**WORK TO COMPLETE**
Write out the data below line by line, keeping every character unchanged.

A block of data
# # # # # # #

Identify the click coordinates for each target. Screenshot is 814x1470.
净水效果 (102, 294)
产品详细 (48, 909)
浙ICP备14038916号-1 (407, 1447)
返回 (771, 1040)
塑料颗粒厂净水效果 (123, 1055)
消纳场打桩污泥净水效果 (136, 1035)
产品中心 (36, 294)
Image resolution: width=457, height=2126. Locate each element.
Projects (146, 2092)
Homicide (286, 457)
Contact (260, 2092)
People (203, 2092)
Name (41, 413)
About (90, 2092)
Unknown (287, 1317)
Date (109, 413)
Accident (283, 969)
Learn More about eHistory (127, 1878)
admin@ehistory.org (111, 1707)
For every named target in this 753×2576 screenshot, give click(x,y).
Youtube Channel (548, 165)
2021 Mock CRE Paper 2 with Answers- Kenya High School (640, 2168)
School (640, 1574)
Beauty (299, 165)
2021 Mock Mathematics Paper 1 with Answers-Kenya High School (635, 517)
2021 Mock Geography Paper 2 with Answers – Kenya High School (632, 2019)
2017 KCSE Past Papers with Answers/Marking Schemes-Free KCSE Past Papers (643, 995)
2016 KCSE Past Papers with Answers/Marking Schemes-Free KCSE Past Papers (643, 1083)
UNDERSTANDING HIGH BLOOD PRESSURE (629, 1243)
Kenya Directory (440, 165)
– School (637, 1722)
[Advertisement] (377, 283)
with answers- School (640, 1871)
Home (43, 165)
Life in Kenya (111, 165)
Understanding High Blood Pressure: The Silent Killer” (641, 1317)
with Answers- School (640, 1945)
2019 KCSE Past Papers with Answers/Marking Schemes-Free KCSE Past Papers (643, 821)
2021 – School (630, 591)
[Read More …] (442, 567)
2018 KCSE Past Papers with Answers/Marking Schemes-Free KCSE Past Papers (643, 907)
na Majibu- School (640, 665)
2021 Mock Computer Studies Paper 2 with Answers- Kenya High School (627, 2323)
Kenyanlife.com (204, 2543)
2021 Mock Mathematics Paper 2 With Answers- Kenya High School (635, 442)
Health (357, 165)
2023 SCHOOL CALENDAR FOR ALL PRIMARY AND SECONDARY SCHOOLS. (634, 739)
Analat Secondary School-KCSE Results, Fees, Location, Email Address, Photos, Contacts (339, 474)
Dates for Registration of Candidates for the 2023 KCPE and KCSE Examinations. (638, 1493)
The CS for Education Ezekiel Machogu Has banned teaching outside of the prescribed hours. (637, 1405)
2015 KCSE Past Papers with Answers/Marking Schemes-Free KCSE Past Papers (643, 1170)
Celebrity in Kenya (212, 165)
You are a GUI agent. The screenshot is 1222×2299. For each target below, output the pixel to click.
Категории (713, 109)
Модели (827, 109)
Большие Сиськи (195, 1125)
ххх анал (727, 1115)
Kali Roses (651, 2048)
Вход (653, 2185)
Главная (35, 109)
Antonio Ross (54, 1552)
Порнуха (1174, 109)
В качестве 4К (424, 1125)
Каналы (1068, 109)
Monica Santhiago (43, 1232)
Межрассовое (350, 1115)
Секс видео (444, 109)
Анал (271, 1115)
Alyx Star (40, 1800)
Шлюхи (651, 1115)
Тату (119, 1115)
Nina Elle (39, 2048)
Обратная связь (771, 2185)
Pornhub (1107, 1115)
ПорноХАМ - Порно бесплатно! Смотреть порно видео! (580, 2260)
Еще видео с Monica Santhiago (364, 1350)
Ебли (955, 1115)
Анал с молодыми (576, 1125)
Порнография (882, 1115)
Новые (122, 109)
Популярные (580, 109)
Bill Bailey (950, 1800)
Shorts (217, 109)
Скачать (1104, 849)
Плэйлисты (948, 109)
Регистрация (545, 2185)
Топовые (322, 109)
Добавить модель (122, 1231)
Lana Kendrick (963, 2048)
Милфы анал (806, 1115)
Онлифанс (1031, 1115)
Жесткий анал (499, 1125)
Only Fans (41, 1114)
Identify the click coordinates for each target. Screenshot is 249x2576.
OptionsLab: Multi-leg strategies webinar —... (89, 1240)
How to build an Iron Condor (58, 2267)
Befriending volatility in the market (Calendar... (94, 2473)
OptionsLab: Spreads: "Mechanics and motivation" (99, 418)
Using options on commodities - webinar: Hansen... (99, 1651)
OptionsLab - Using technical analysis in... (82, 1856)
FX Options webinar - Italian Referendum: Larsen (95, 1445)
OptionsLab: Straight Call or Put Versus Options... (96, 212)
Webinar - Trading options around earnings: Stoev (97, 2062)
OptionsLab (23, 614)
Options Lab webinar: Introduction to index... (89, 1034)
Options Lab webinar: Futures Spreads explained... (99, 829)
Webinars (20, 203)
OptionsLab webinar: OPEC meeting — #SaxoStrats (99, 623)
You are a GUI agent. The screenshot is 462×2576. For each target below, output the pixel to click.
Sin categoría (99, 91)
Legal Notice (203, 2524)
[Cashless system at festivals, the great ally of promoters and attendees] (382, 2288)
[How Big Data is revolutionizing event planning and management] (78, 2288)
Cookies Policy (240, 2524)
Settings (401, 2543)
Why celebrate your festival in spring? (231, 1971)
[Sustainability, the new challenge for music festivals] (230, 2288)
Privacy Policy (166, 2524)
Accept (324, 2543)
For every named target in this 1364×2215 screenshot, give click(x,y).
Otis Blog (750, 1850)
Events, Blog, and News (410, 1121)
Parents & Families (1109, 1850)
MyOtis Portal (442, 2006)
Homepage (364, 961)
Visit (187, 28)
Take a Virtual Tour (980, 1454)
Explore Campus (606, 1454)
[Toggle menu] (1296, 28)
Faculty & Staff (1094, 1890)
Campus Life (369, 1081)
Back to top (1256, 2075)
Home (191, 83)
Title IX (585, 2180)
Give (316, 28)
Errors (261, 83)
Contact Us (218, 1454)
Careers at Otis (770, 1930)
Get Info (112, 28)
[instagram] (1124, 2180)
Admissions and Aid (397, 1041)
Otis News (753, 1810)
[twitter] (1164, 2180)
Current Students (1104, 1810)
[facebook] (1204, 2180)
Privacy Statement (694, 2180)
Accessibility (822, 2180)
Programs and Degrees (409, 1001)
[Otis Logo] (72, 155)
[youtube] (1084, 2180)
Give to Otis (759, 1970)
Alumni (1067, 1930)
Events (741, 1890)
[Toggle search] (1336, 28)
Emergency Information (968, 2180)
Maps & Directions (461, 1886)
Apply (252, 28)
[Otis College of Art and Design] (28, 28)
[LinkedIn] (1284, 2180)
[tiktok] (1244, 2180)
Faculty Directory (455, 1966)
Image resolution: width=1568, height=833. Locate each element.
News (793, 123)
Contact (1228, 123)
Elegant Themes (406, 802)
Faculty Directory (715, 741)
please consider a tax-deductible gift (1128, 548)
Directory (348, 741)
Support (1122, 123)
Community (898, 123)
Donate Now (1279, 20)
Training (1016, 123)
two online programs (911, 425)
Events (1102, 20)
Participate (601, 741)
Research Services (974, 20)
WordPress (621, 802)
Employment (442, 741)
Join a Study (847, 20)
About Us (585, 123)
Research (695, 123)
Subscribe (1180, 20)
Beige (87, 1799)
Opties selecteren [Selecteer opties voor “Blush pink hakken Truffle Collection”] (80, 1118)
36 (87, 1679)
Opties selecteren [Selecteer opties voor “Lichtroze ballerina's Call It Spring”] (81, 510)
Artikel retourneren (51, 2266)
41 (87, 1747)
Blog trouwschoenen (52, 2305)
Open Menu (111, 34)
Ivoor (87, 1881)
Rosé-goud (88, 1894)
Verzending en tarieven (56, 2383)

# # # # # # #

**TASK RESPONSE**
Identify the click coordinates for each target. Screenshot is 814x1470.
净水效果 (102, 294)
产品详细 (48, 909)
浙ICP备14038916号-1 (407, 1447)
返回 (771, 1040)
塑料颗粒厂净水效果 (123, 1055)
消纳场打桩污泥净水效果 (136, 1035)
产品中心 (36, 294)
Image resolution: width=457, height=2126. Locate each element.
Projects (146, 2092)
Homicide (286, 457)
Contact (260, 2092)
People (203, 2092)
Name (41, 413)
About (90, 2092)
Unknown (287, 1317)
Date (109, 413)
Accident (283, 969)
Learn More about eHistory (127, 1878)
admin@ehistory.org (111, 1707)
For every named target in this 753×2576 screenshot, give click(x,y).
Youtube Channel (548, 165)
2021 Mock CRE Paper 2 with Answers- Kenya High School (640, 2168)
School (640, 1574)
Beauty (299, 165)
2021 Mock Mathematics Paper 1 with Answers-Kenya High School (635, 517)
2021 Mock Geography Paper 2 with Answers – Kenya High School (632, 2019)
2017 KCSE Past Papers with Answers/Marking Schemes-Free KCSE Past Papers (643, 995)
2016 KCSE Past Papers with Answers/Marking Schemes-Free KCSE Past Papers (643, 1083)
UNDERSTANDING HIGH BLOOD PRESSURE (629, 1243)
Kenya Directory (440, 165)
– School (637, 1722)
[Advertisement] (377, 283)
with answers- School (640, 1871)
Home (43, 165)
Life in Kenya (111, 165)
Understanding High Blood Pressure: The Silent Killer” (641, 1317)
with Answers- School (640, 1945)
2019 KCSE Past Papers with Answers/Marking Schemes-Free KCSE Past Papers (643, 821)
2021 – School (630, 591)
[Read More …] (442, 567)
2018 KCSE Past Papers with Answers/Marking Schemes-Free KCSE Past Papers (643, 907)
na Majibu- School (640, 665)
2021 Mock Computer Studies Paper 2 with Answers- Kenya High School (627, 2323)
Kenyanlife.com (204, 2543)
2021 Mock Mathematics Paper 2 With Answers- Kenya High School (635, 442)
Health (357, 165)
2023 SCHOOL CALENDAR FOR ALL PRIMARY AND SECONDARY SCHOOLS. (634, 739)
Analat Secondary School-KCSE Results, Fees, Location, Email Address, Photos, Contacts (339, 474)
Dates for Registration of Candidates for the 2023 KCPE and KCSE Examinations. (638, 1493)
The CS for Education Ezekiel Machogu Has banned teaching outside of the prescribed hours. (637, 1405)
2015 KCSE Past Papers with Answers/Marking Schemes-Free KCSE Past Papers (643, 1170)
Celebrity in Kenya (212, 165)
You are a GUI agent. The screenshot is 1222×2299. For each target below, output the pixel to click.
Категории (713, 109)
Модели (827, 109)
Большие Сиськи (195, 1125)
ххх анал (727, 1115)
Kali Roses (651, 2048)
Вход (653, 2185)
Главная (35, 109)
Antonio Ross (54, 1552)
Порнуха (1174, 109)
В качестве 4К (424, 1125)
Каналы (1068, 109)
Monica Santhiago (43, 1232)
Межрассовое (350, 1115)
Секс видео (444, 109)
Анал (271, 1115)
Alyx Star (40, 1800)
Шлюхи (651, 1115)
Тату (119, 1115)
Nina Elle (39, 2048)
Обратная связь (771, 2185)
Pornhub (1107, 1115)
ПорноХАМ - Порно бесплатно! Смотреть порно видео! (580, 2260)
Еще видео с Monica Santhiago (364, 1350)
Ебли (955, 1115)
Анал с молодыми (576, 1125)
Порнография (882, 1115)
Новые (122, 109)
Популярные (580, 109)
Bill Bailey (950, 1800)
Shorts (217, 109)
Скачать (1104, 849)
Плэйлисты (948, 109)
Регистрация (545, 2185)
Топовые (322, 109)
Добавить модель (122, 1231)
Lana Kendrick (963, 2048)
Милфы анал (806, 1115)
Онлифанс (1031, 1115)
Жесткий анал (499, 1125)
Only Fans (41, 1114)
Identify the click coordinates for each target. Screenshot is 249x2576.
OptionsLab: Multi-leg strategies webinar —... (89, 1240)
How to build an Iron Condor (58, 2267)
Befriending volatility in the market (Calendar... (94, 2473)
OptionsLab: Spreads: "Mechanics and motivation" (99, 418)
Using options on commodities - webinar: Hansen... (99, 1651)
OptionsLab - Using technical analysis in... (82, 1856)
FX Options webinar - Italian Referendum: Larsen (95, 1445)
OptionsLab: Straight Call or Put Versus Options... (96, 212)
Webinar - Trading options around earnings: Stoev (97, 2062)
OptionsLab (23, 614)
Options Lab webinar: Introduction to index... (89, 1034)
Options Lab webinar: Futures Spreads explained... (99, 829)
Webinars (20, 203)
OptionsLab webinar: OPEC meeting — #SaxoStrats (99, 623)
You are a GUI agent. The screenshot is 462×2576. For each target below, output the pixel to click.
Sin categoría (99, 91)
Legal Notice (203, 2524)
[Cashless system at festivals, the great ally of promoters and attendees] (382, 2288)
[How Big Data is revolutionizing event planning and management] (78, 2288)
Cookies Policy (240, 2524)
Settings (401, 2543)
Why celebrate your festival in spring? (231, 1971)
[Sustainability, the new challenge for music festivals] (230, 2288)
Privacy Policy (166, 2524)
Accept (324, 2543)
For every named target in this 1364×2215 screenshot, give click(x,y).
Otis Blog (750, 1850)
Events, Blog, and News (410, 1121)
Parents & Families (1109, 1850)
MyOtis Portal (442, 2006)
Homepage (364, 961)
Visit (187, 28)
Take a Virtual Tour (980, 1454)
Explore Campus (606, 1454)
[Toggle menu] (1296, 28)
Faculty & Staff (1094, 1890)
Campus Life (369, 1081)
Back to top (1256, 2075)
Home (191, 83)
Title IX (585, 2180)
Give (316, 28)
Errors (261, 83)
Contact Us (218, 1454)
Careers at Otis (770, 1930)
Get Info (112, 28)
[instagram] (1124, 2180)
Admissions and Aid (397, 1041)
Otis News (753, 1810)
[twitter] (1164, 2180)
Current Students (1104, 1810)
[facebook] (1204, 2180)
Privacy Statement (694, 2180)
Accessibility (822, 2180)
Programs and Degrees (409, 1001)
[Otis Logo] (72, 155)
[youtube] (1084, 2180)
Give to Otis (759, 1970)
Alumni (1067, 1930)
Events (741, 1890)
[Toggle search] (1336, 28)
Emergency Information (968, 2180)
Maps & Directions (461, 1886)
Apply (252, 28)
[Otis College of Art and Design] (28, 28)
[LinkedIn] (1284, 2180)
[tiktok] (1244, 2180)
Faculty Directory (455, 1966)
Image resolution: width=1568, height=833. Locate each element.
News (793, 123)
Contact (1228, 123)
Elegant Themes (406, 802)
Faculty Directory (715, 741)
please consider a tax-deductible gift (1128, 548)
Directory (348, 741)
Support (1122, 123)
Community (898, 123)
Donate Now (1279, 20)
Training (1016, 123)
two online programs (911, 425)
Events (1102, 20)
Participate (601, 741)
Research Services (974, 20)
WordPress (621, 802)
Employment (442, 741)
Join a Study (847, 20)
About Us (585, 123)
Research (695, 123)
Subscribe (1180, 20)
Beige (87, 1799)
Opties selecteren [Selecteer opties voor “Blush pink hakken Truffle Collection”] (80, 1118)
36 (87, 1679)
Opties selecteren [Selecteer opties voor “Lichtroze ballerina's Call It Spring”] (81, 510)
Artikel retourneren (51, 2266)
41 (87, 1747)
Blog trouwschoenen (52, 2305)
Open Menu (111, 34)
Ivoor (87, 1881)
Rosé-goud (88, 1894)
Verzending en tarieven (56, 2383)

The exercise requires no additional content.